La Santísima Virgen es tan gentil

Que acepta toda devoción por pequeña que sea,

Con tal que se haga

Con gran amor o cariño.

 

En este 25 de mayo, día calasancio, el P. José Alejandro Peña, párroco de la Transfiguración de Barquisimeto (Venezuela) nos brinda una reflexión sobre la devoción de Calasanz a la Virgen María.

Estamos promoviendo que en todas las parroquias de nuestra RED se rece este día la “Corona de las Doce Estrellas” por la evangelización, la unidad de la Iglesia y la paz en las naciones.

San José de Calasanz heredó de su madre una devoción tierna a la Santísima Virgen María, hecho que se refleja en sus cartas cuando recomienda a religiosos y laicos que se acojan a ella en todo momento. Expresa su devoción mariana de muchos modos: con la oración de las 12 estrellas, en la imagen en papel de la Virgen de las Nieves que tenía en su habitación, en su cariño a “la Moreneta”, a la Virgen María de Frascati y la dedicación de un Santuario a ella mandado por el mismo santo.

La devoción a la Virgen María nos abre un camino de esperanza en estos tiempos de pandemia. Ella nos muestra la gentileza que tiene con sus hijos a los que acoge en sus brazos con sencillez y humildad. Ella mira la rectitud de nuestro corazón y la hondura de nuestra vida para llevarnos al encuentro con Dios.

El santo nos invita a que mostremos en la vida de cada día sentimientos de cariño y devoción, sin grandes ideales ni grandes proyectos; desde la sencillez del trabajo, la lectura sosegada, los ratos de oración en silencio y el encuentro profundo con el Señor a imitación de María, modelo de apertura al misterio de Dios Amor.

En medio de esta pandemia, María es un ejemplo que nos conduce a Jesús, pan partido y entregado para nosotros: pan de la palabra, pan de la Eucaristía y pan de la caridad.

Encomendar nuestra fe, vida, misión y vocación a María para tener un encuentro profundo con la Palabra en esta cuarentena, vivir la Eucaristía con intensidad desde casa y en nuestra vida como una constante acción de gracias; y siendo pan de solidaridad, perdón, amor, encuentro, gesto oportuno y palabra sincera.
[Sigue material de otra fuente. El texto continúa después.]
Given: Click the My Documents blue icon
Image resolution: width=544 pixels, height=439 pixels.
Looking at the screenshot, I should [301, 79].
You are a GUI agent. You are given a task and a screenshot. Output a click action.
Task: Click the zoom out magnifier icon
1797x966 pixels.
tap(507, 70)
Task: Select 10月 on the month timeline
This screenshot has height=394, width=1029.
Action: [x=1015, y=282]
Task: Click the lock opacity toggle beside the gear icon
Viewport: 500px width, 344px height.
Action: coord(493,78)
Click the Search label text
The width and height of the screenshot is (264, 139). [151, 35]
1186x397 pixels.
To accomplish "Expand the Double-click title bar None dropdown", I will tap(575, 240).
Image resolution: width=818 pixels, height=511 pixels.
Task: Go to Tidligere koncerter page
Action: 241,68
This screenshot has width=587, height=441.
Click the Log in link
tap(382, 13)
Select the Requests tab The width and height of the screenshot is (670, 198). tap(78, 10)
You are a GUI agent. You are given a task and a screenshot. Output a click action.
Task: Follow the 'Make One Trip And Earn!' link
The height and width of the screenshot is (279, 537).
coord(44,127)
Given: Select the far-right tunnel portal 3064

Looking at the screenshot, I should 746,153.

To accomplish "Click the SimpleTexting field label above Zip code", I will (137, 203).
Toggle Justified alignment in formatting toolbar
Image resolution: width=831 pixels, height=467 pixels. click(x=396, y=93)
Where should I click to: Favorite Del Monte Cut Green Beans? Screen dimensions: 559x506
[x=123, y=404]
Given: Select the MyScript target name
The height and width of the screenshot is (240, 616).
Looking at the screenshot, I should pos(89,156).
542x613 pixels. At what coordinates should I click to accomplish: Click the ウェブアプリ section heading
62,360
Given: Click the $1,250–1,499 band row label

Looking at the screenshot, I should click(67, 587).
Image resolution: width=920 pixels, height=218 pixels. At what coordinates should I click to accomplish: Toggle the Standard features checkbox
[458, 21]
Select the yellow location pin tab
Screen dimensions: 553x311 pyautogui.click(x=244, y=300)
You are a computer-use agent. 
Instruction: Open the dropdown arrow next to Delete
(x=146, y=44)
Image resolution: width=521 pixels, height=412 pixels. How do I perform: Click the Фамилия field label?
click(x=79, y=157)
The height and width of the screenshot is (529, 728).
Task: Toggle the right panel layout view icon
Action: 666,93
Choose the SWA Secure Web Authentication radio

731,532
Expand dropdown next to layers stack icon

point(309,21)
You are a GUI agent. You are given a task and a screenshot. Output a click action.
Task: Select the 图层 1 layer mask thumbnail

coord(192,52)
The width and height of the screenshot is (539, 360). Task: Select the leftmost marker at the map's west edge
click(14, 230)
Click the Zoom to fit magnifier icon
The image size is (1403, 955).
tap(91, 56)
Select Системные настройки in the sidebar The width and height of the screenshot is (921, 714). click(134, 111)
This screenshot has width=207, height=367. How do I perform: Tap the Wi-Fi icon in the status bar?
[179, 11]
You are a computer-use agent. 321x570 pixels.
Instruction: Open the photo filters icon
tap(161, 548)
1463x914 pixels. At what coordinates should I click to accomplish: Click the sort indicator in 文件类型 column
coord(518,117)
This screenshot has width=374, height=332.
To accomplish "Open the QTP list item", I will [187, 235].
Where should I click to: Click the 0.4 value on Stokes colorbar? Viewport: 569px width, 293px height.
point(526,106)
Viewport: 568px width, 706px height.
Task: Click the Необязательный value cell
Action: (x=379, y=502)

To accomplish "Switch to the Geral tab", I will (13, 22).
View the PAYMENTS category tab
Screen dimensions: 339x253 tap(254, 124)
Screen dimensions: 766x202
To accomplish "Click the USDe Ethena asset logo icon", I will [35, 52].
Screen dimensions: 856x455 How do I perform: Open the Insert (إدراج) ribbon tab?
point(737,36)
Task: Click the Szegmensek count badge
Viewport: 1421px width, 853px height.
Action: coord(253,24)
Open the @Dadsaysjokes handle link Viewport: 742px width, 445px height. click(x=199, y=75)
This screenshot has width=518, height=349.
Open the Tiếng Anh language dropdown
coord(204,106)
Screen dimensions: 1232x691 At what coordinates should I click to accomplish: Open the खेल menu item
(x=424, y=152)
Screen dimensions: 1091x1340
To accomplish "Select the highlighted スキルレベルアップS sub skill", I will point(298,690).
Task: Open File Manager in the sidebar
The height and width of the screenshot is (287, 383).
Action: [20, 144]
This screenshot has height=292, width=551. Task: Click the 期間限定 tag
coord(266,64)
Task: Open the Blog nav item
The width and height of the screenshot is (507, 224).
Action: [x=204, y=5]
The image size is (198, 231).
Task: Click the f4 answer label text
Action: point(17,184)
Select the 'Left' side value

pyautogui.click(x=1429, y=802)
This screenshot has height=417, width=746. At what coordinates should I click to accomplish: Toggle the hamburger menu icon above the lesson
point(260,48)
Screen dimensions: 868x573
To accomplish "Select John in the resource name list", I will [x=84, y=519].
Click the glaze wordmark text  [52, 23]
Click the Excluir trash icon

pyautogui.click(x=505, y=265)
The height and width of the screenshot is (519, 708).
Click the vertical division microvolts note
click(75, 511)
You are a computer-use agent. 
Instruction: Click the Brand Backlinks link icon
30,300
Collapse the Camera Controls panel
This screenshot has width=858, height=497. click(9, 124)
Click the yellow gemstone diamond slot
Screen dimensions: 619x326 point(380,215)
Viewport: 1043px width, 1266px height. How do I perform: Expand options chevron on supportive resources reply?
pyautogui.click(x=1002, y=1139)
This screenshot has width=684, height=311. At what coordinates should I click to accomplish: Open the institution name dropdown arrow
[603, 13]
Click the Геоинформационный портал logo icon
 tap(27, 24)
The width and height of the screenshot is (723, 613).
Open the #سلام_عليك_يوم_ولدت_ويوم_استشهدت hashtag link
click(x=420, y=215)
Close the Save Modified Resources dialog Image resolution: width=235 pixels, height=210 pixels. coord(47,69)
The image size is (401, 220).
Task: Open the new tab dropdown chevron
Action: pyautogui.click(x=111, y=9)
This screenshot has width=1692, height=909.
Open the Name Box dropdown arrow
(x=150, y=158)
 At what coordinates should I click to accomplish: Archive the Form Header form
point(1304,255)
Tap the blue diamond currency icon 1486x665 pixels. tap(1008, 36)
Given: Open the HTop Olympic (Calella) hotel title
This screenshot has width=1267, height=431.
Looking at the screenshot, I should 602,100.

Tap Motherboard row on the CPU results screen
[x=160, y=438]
Que San José de Calasanz interceda por nosotros ante la Virgen Santísima Divina Pastora para que abramos el corazón al triple pan partido que es Jesús y nos podamos acoger con sencillez y humildad a nuestras madres. María es la pastora de nuestras almas en el seguimiento de Cristo y la vivencia de la Esperanza.

 

«Quien sirva con devoción a esta imagen santísima de la Beatísima Virgen, será siempre protegido y favorecido por ella» (12-8-1630) Carta al P. Castilla en referencia a la Virgen María de Frascati.